PASSAGE PROVIDED START

Unbalanced case groups
Little decrement in power for the detection of pseudo-modifier effects was observed across a broad range of the percent of subjects with the subtype containing an enriched proportion of the risk-conferring allele. At any OR for which there is sufficient power for detection, 30–70% of the Type II cases are sufficient, and for high ORs, an even broader range may suffice (Figure 3).
Discussion
From these results, it is clear that the discovery of modifier gene effects that arise from genetic heterogeneity in complex diseases is critically dependent on most of the parameter estimates examined here. However, it is interesting to note that the proportion of cases with the risk-conferring allele can vary between 30 and 70% with little observed deviation in power. As subtypes are unlikely to evenly divide an affected population, this is a reassuring finding. On the other hand, RAF is a vital factor in detecting pseudo-modifier genes. With 3000 subjects, an RAF of 0.10 (or less) is insufficient for detection of a pseudo-modifier gene for any OR under 2.0, and even under ideal circumstances with an RAF of 0.50, the OR must be 1.3 or greater.

PASSAGE PROVIDED END
SUPPLIED DATA START

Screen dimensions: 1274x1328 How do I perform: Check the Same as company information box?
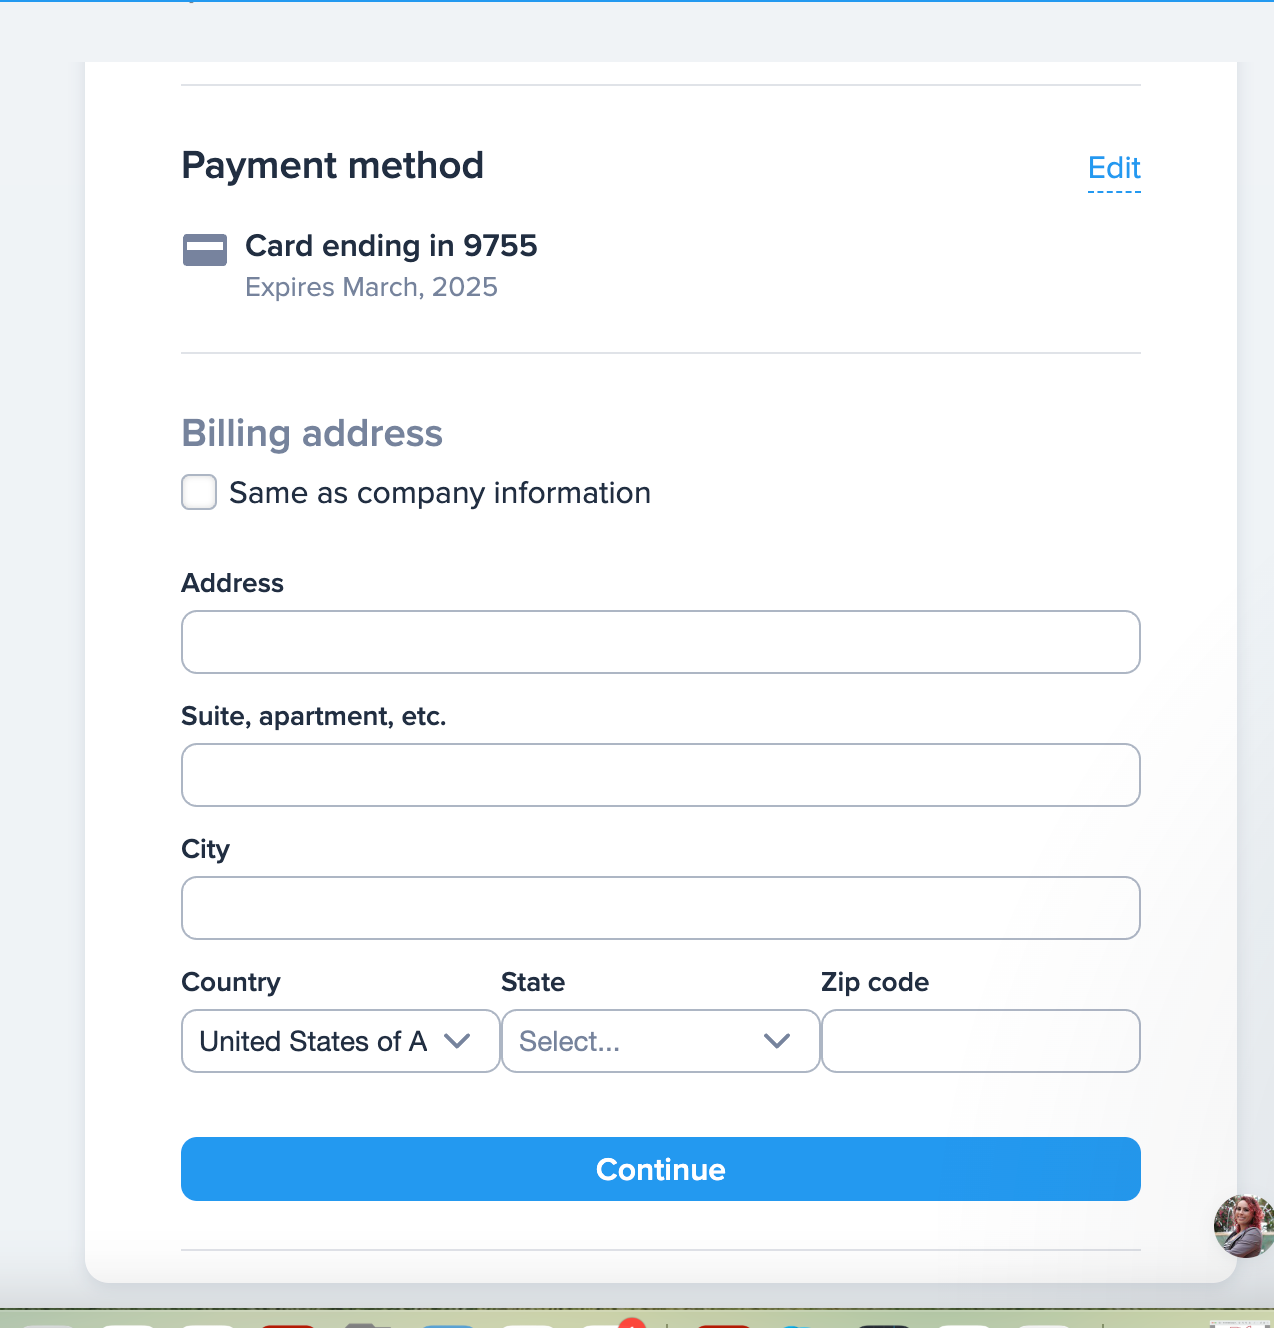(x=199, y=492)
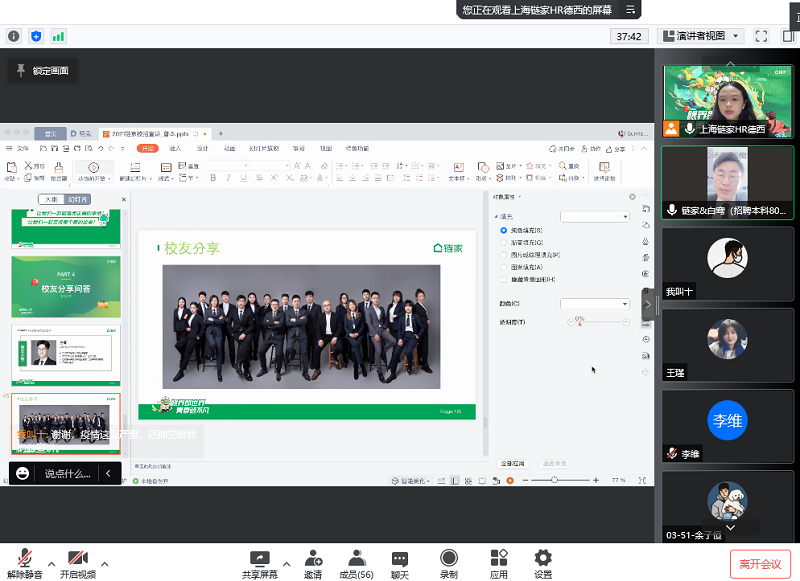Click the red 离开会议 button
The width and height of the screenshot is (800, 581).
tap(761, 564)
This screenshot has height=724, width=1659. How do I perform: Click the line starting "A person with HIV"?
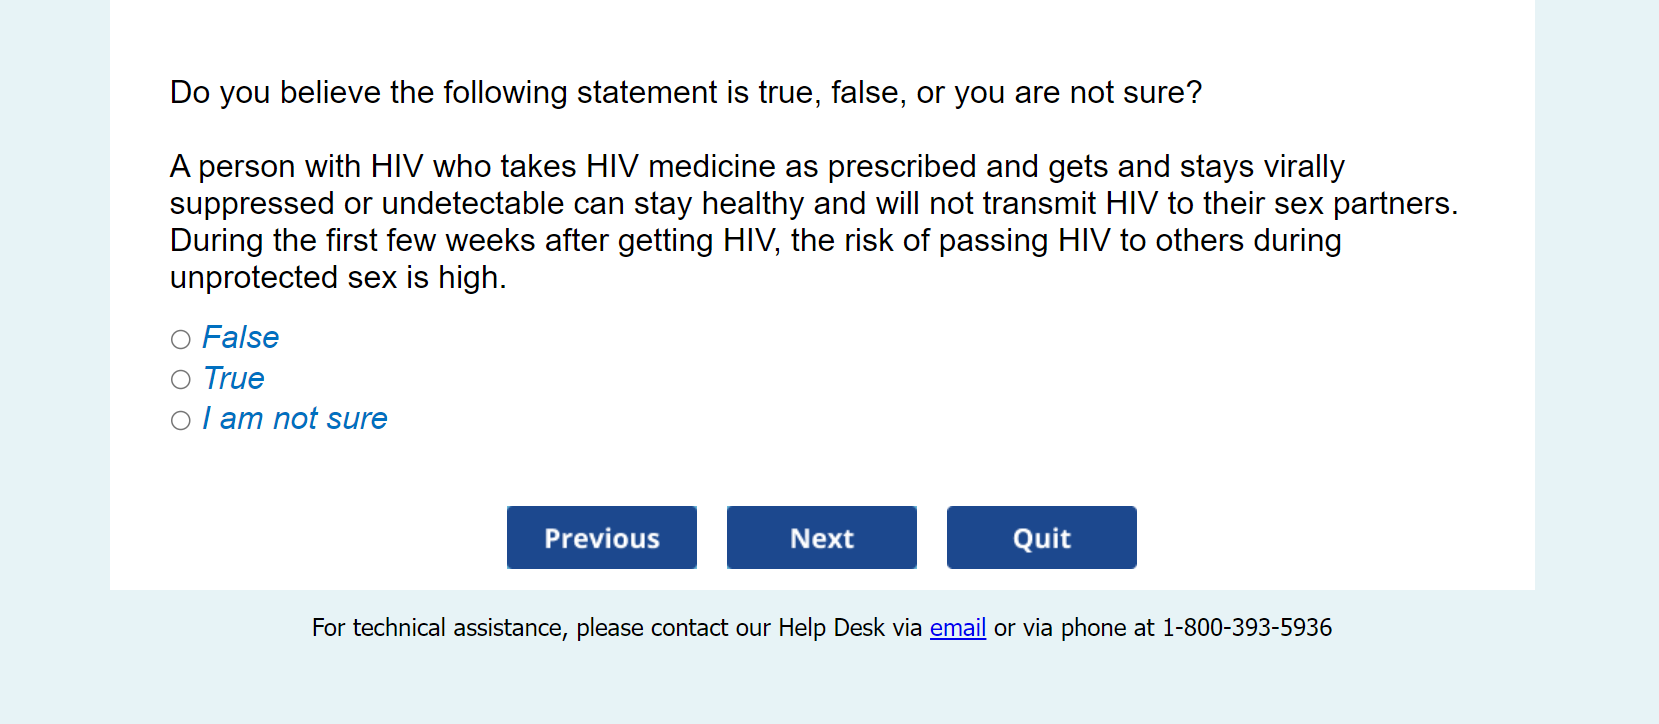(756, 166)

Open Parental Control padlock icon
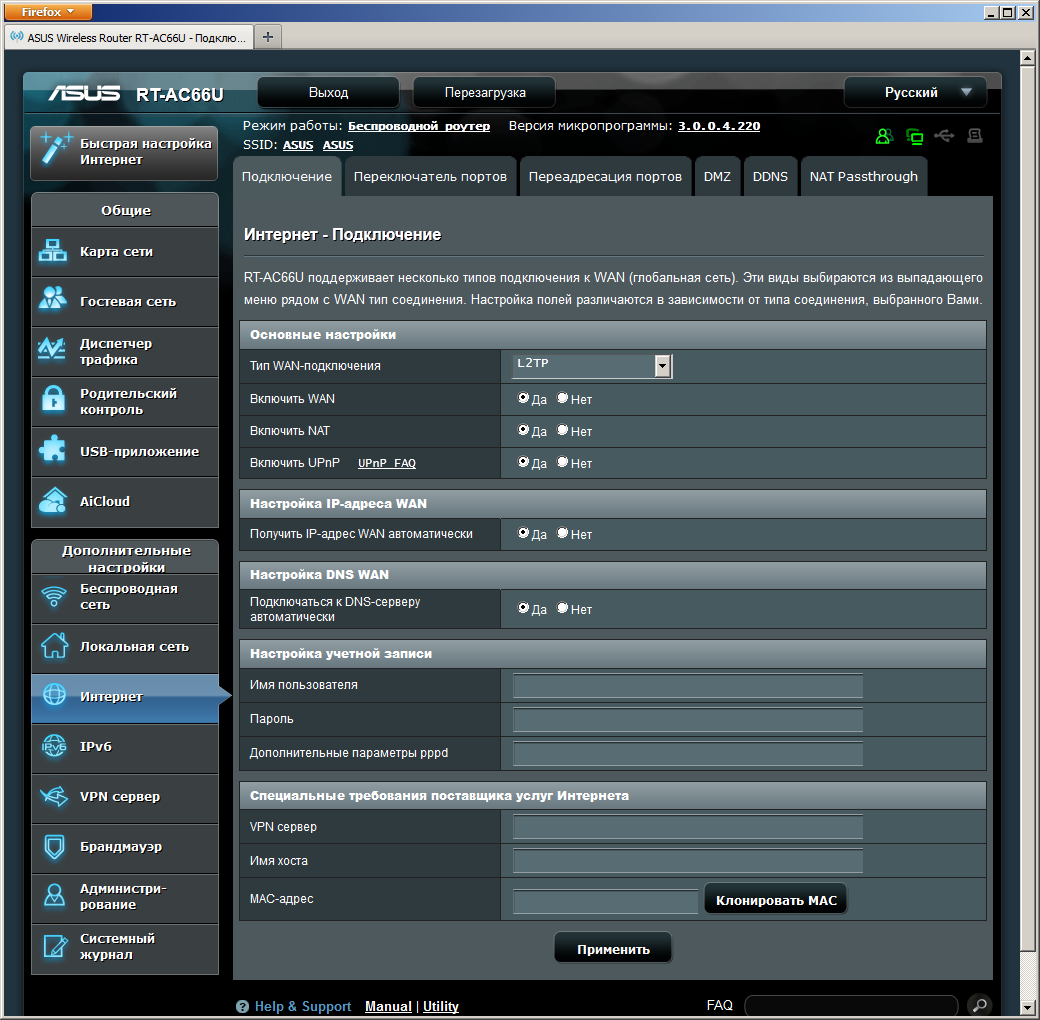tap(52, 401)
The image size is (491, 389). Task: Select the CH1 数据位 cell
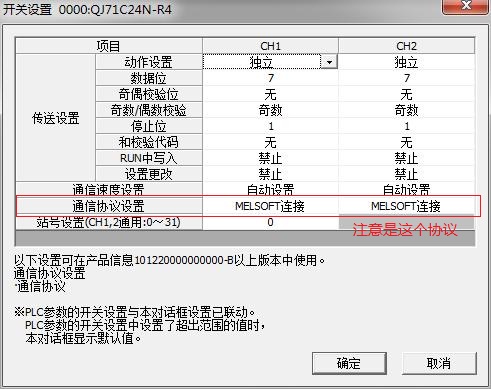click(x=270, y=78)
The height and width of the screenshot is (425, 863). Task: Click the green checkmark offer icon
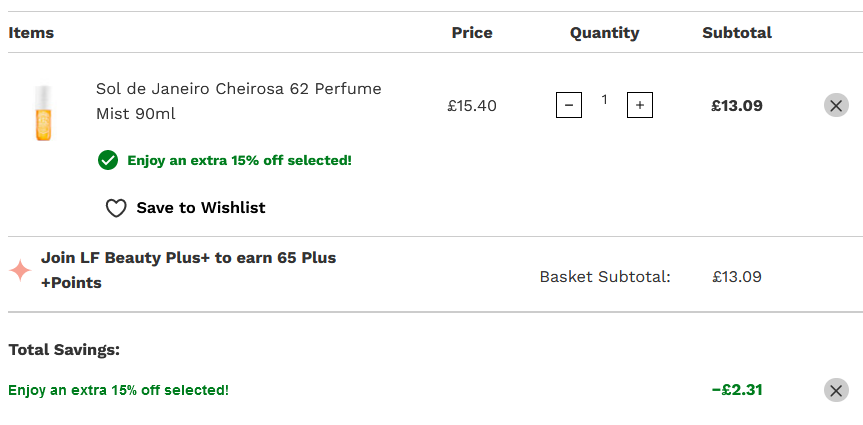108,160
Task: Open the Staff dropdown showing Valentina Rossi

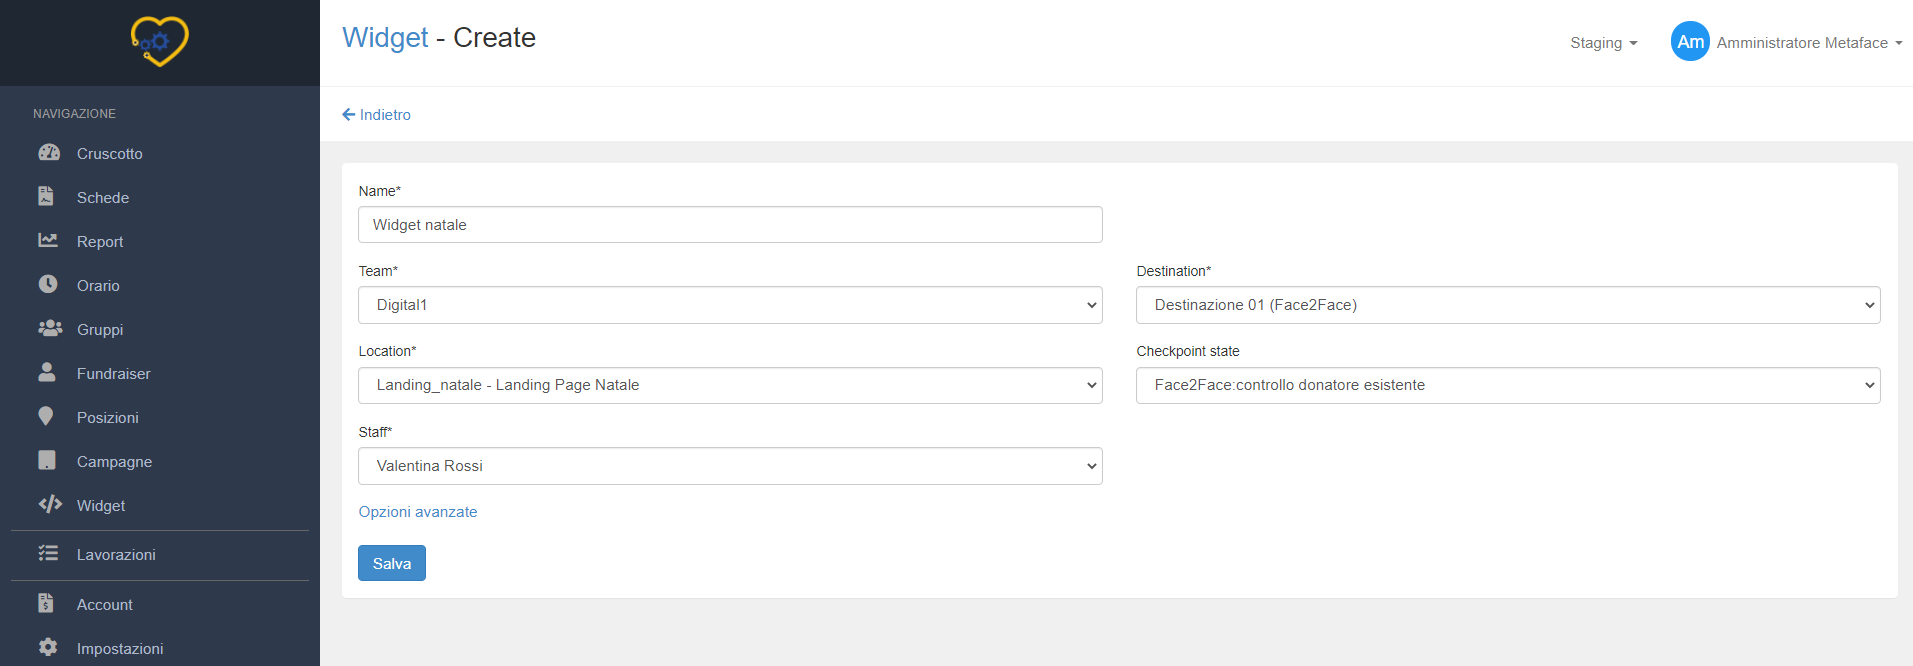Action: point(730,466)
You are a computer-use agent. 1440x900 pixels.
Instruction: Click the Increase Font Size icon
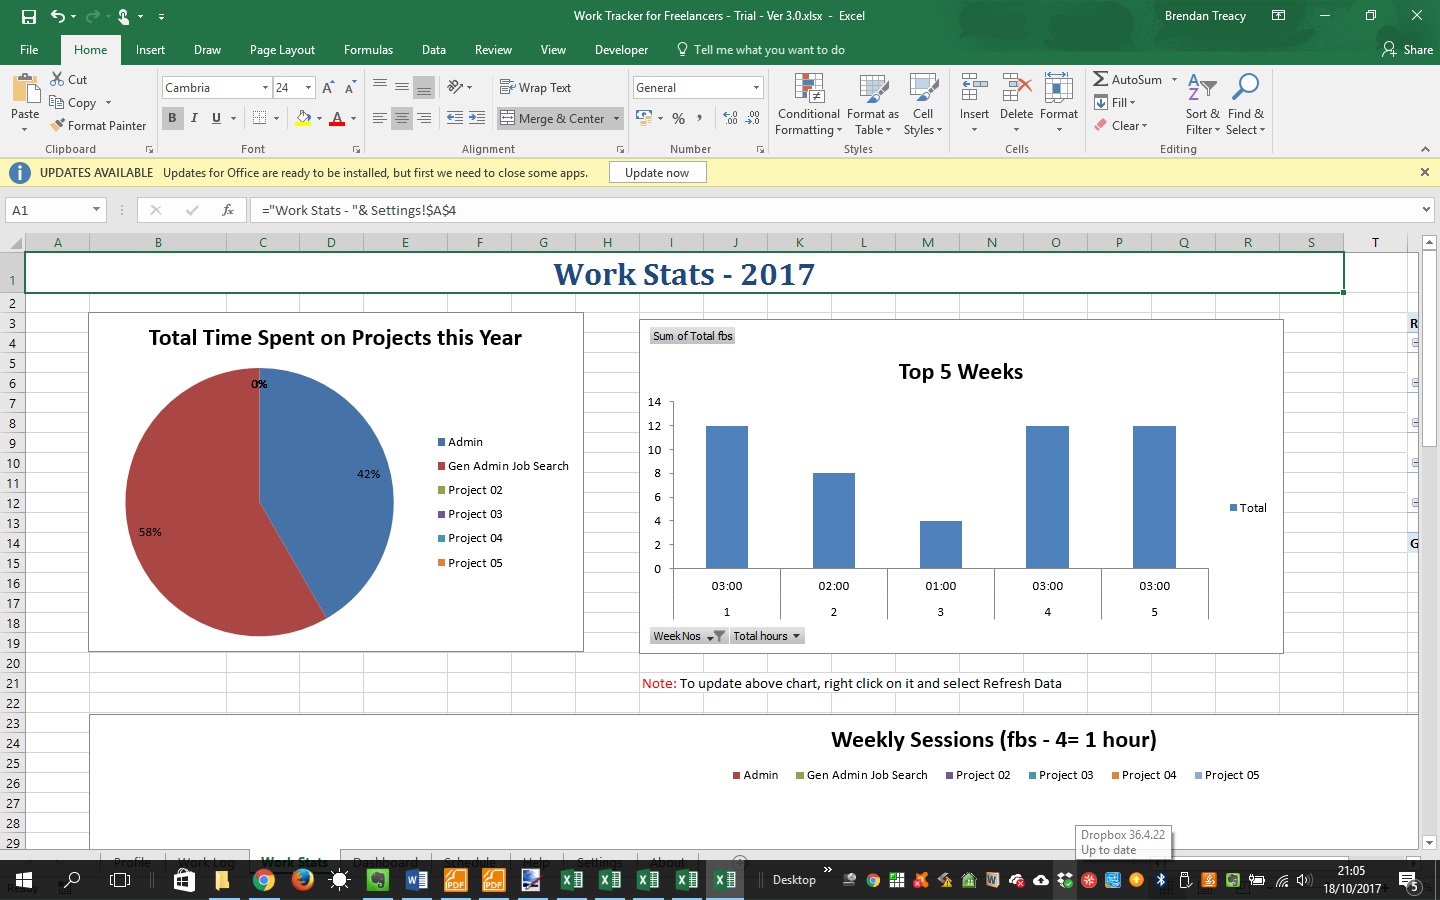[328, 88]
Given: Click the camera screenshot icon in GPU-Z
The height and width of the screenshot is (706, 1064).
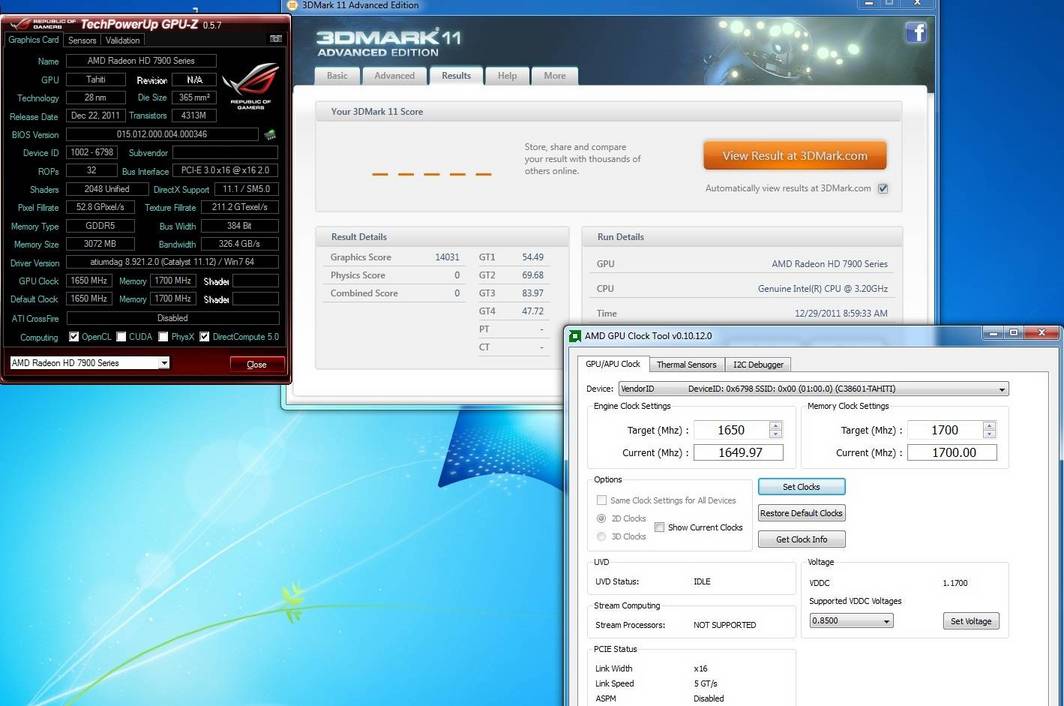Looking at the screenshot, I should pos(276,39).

SUPPLIED DATA END

§ **PROBLEM DETAILS**: Reproduce the full passage on detecting pseudo-modifier gene effects word for word, including its headings.

§ **EXERCISE RESULT**:
Unbalanced case groups
Little decrement in power for the detection of pseudo-modifier effects was observed across a broad range of the percent of subjects with the subtype containing an enriched proportion of the risk-conferring allele. At any OR for which there is sufficient power for detection, 30–70% of the Type II cases are sufficient, and for high ORs, an even broader range may suffice (Figure 3).
Discussion
From these results, it is clear that the discovery of modifier gene effects that arise from genetic heterogeneity in complex diseases is critically dependent on most of the parameter estimates examined here. However, it is interesting to note that the proportion of cases with the risk-conferring allele can vary between 30 and 70% with little observed deviation in power. As subtypes are unlikely to evenly divide an affected population, this is a reassuring finding. On the other hand, RAF is a vital factor in detecting pseudo-modifier genes. With 3000 subjects, an RAF of 0.10 (or less) is insufficient for detection of a pseudo-modifier gene for any OR under 2.0, and even under ideal circumstances with an RAF of 0.50, the OR must be 1.3 or greater.